El horror, el miedo y la condena

Cinexcusas

Luis Tovar

 

Ubicada en algún punto de la Sierra Madre Occidental, vale suponer que bajo el ilícito y criminal dominio del Cártel Jalisco Nueva Generación, puesto que se desarrolla en territorio jalisciense, la trama de Noche de fuego (2021) –escrita y dirigida por la salvadoreña-mexicana Tatiana Huezo, habitualmente documentalista– comprende un lustro. Aun sin ser determinado de manera específica en el filme, cabe aventurar que dicho lapso corre, de manera aproximada, de 2020 hacia atrás, hasta 2015, aunque podría ubicarse un poco antes quizá.

La especificación es relevante porque, siendo Huezo una cineasta demostradamente interesada en la denuncia fílmica de diversos tipos de horrores –baste citar El lugar más pequeño (2011), documental acerca de la guerrilla salvadoreña y, muy cercano en tema a Noche de fuego, el documental Tempestad (2016) para corroborar dicho interés–, cabía esperar que en su primer largometraje de ficción volviese a mostrar, sin ambages mal justificados por la ficcionalización como sucede con otros cineastas, una situación real espeluznante.

Dicha realidad, en la cual amplias zonas del territorio nacional son controladas por diversas organizaciones criminales, se recrudeció a partir de 2006 debido a lo que, hoy se sabe, no fue ningún “combate al narcotráfico” sino, muy al contrario, un secreto y aberrante pacto entre esas organizaciones y las autoridades legalmente establecidas que, de ese modo, se volvieron cómplices absolutos y coperpetradores de un horror que, con el paso de los años, no hizo sino recrudecerse hasta alcanzar, precisamente en los años de la probable ubicación temporal de Noche de fuego, una cúspide inaudita de la cual, con una lentitud y parcialidad desesperantes, este país apenas empieza a dar muestras de bajar.

 

De los ocho a los trece

De eso, nada más pero nada menos, es de lo que trata Noche de fuego: del modo en que suceden esos horrores y cómo son vividos por los pobladores de una pequeña localidad serrana. Trazada desde el punto de vista de Ana (Ana Cristina Ordóñez/Mayra Membreño), la trama comienza cuando ella tiene ocho años de edad y de ahí salta hasta que cuenta trece. En ese lapso, una compañía minera socava hasta arrancarle la mitad a un cerro de las proximidades; los habitantes trabajan, unos en esa mina a cielo abierto y otros en la siembra y cosecha de amapola, en ambos casos virtualmente esclavizados so pena de morir de hambre o de bala si osaran querer dedicarse a otra cosa; las trocas del narco se pasean con lujo de impunidad por los caminos aledaños; las tropas del Ejército hacen ocasional acto de presencia sin que esto implique “combate” alguno, mientras la policía va más allá, colaborando abiertamente con el Cártel.

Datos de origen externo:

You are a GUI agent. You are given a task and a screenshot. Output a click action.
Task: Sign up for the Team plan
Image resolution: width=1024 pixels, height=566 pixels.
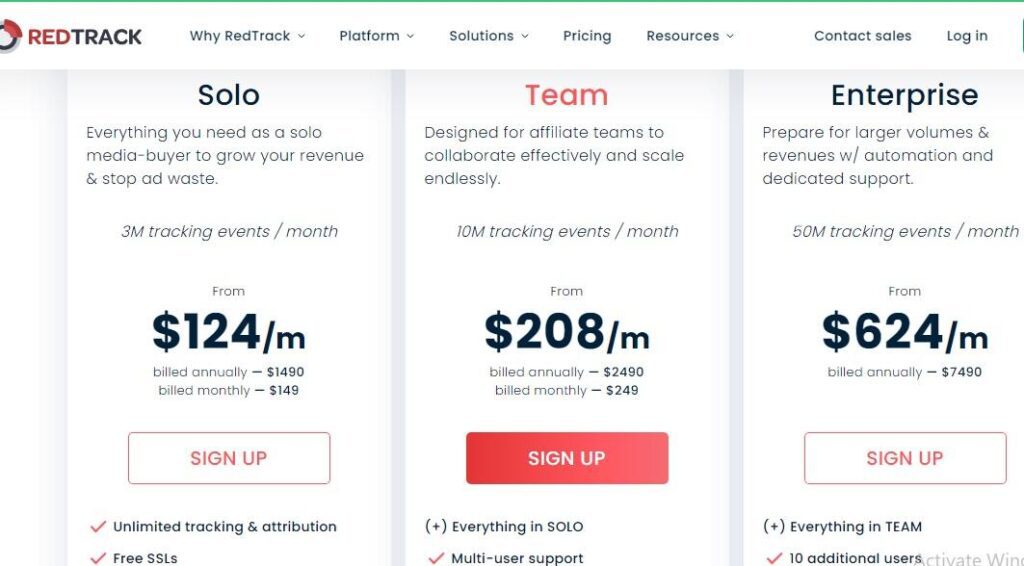tap(567, 458)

Lo anterior, de suyo horrendo, sólo es el contexto de la historia central: la de Ana, María y Paola, primero niñas y luego adolescentes, viviendo el miedo atroz de ser raptadas, violadas y luego quizá vendidas, si no directamente asesinadas; el miedo de sus madres, que tienen que arreglárselas solas con la educación y la protección de sus hijas; el miedo de ser testigos de la impunidad absoluta, la complicidad criminal y la total ausencia de posibilidades de cambiar la realidad, como si se tratara de una condena inescapable.

Una luz, insuficiente de tan pequeña y, una vez más, congruente con la realidad de la que Noche de fuego se hace eco, apunta hacia el final: han de ser los propios pobladores quienes, aunque sea de modo parcial, hagan algo de justicia donde y como se pueda; por ejemplo, en los bienes mal habidos de un joven paisano que decidió formar parte del narco. Empero, y en una solución que en el fondo no lo es, para salvarse del miedo, la condena y el horror será preciso abandonarlo todo, tal como a gran escala todo parecía estar abandonado a su suerte hasta hace unos años, demasiado pocos para que esta realidad se transforme de manera sustancial.